TASK TO CARRY OUT: Your answer should be only the lines below from the one with "Viewport: 1024px width, 579px" to the one with "Task: Keep DEC display mode selected", repeated exactly, ends included.

Start of Block

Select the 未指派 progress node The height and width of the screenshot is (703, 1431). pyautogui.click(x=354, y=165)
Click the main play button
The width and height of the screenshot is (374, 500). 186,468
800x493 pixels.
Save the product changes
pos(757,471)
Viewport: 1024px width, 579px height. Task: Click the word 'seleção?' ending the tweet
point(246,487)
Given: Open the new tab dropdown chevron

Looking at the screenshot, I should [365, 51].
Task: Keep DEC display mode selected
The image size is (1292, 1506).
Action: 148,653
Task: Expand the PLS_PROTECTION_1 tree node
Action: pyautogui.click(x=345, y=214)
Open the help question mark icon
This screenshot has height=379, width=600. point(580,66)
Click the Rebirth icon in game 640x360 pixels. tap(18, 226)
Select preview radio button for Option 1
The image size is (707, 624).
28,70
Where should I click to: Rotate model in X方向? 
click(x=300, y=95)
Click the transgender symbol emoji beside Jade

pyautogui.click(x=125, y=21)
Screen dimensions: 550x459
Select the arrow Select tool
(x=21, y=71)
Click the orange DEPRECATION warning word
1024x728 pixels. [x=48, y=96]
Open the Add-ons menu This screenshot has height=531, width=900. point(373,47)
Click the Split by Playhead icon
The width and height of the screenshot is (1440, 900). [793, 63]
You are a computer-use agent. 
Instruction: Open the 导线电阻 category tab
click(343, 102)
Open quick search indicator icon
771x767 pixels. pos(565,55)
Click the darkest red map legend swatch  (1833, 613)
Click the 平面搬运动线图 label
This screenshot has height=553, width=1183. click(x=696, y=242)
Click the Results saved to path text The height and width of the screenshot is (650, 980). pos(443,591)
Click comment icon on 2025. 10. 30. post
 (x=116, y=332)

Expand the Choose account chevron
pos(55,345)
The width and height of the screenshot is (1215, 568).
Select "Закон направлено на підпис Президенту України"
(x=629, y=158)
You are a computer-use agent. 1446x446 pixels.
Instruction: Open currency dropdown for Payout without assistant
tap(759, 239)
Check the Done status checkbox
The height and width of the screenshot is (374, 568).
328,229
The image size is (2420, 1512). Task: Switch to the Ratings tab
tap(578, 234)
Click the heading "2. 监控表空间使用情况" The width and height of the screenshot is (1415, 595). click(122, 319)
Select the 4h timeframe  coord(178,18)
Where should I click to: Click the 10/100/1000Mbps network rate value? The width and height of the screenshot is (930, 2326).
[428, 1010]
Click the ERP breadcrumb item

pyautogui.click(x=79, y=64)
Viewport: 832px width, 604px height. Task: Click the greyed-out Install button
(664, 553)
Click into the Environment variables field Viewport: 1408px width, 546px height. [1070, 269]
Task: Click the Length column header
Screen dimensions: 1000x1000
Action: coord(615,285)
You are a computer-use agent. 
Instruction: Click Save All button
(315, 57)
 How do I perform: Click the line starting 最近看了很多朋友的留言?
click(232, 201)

End of Block

OUTPUT OF THE EXERCISE:
Viewport: 1024px width, 579px height. Task: Click the word 'seleção?' ending the tweet
point(246,487)
Given: Open the new tab dropdown chevron

Looking at the screenshot, I should [365, 51].
Task: Keep DEC display mode selected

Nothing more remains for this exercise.